Tender
Nat Akinyi
 
Opening Saturday 14th September
6 - 8 pm

15.09 - 28.09.19

Nat Akinyi makes digital paintings and animations that address the lack of positive representation of black people, particularly Africans, and people of colour within contemporary popular media, culture and visual art. Her work is a counter to the self-validating white western-centric distorted view of the world presented to us today; a view that maintains blackness as otherness and of lesser value. Akinyi cites Rasheedah Phillips as an influential reference, agreeing with her argument that colonialism and the transtlantic slave trade were time-splintering events for African people. That colonialism in Africa brought with it the rigid European dual-sex system, the nuclear family model, the wage labour system, land tenure, and statehood, the effects of which are still felt today.

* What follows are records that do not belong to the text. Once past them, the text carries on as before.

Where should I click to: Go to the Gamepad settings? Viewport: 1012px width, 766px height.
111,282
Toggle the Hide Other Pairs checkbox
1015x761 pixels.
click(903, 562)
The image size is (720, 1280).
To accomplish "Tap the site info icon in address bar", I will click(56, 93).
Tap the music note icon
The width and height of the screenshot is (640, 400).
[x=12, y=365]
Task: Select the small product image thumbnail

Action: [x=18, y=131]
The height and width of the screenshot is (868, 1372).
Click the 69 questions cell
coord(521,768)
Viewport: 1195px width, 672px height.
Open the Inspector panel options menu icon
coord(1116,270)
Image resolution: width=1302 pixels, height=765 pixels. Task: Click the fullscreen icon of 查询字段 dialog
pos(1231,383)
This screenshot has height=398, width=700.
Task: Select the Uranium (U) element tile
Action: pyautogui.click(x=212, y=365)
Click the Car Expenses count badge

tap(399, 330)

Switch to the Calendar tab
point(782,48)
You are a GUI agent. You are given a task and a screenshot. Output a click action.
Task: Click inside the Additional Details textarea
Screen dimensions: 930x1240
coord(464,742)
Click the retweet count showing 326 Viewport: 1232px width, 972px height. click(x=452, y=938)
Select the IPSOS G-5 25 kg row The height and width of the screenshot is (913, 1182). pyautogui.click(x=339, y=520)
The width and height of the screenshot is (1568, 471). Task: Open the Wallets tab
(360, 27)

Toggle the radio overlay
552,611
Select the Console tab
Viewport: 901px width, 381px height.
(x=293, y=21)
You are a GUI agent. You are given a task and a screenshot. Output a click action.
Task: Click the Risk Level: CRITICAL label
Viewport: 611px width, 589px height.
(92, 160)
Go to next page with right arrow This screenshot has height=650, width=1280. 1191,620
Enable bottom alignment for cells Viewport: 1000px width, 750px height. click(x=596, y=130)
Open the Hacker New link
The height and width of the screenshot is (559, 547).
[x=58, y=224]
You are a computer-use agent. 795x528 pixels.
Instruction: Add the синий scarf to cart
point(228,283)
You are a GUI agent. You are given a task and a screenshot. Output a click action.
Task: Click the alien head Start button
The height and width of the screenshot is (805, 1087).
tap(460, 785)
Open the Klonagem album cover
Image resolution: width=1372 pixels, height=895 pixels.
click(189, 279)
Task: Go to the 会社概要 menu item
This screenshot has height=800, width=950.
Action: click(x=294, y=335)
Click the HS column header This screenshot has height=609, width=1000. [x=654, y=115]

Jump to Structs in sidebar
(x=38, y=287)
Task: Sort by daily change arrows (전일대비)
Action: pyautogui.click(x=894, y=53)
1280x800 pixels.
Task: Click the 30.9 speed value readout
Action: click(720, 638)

Recent works attest to the fact that like how the fine art institution was founded on a devaluing of the art of people of colour, capitalist technological advancement has been attained through the devaluing of the labour, dignity and lives of people of colour. A new publication written and designed by Akinyi produced for this exhibition, ‘Everything Passes Except the Past’, details a trip to the newly re-opened The Royal Museum for Central Africa in Tervuren, Belgium, and delineates the historical and current politics of environmental racism and climate colonialism with specific focus on mineral mining in the Democratic Republic of the Congo and post-colonial Zambia.


Nat Akinyi graduated from BA (Hons) Fine Art in 2019 and is currently based in Norfolk. Her illustrations have been published in gal-dem and she will be featured in the The Aon Community Art Awards at The Leadenhall Buildlng, London this year.


This is the first exhibition in a series of four shows showcasing the work of graduates from BA (Hons) Fine Art at the Glasgow School of Art this year.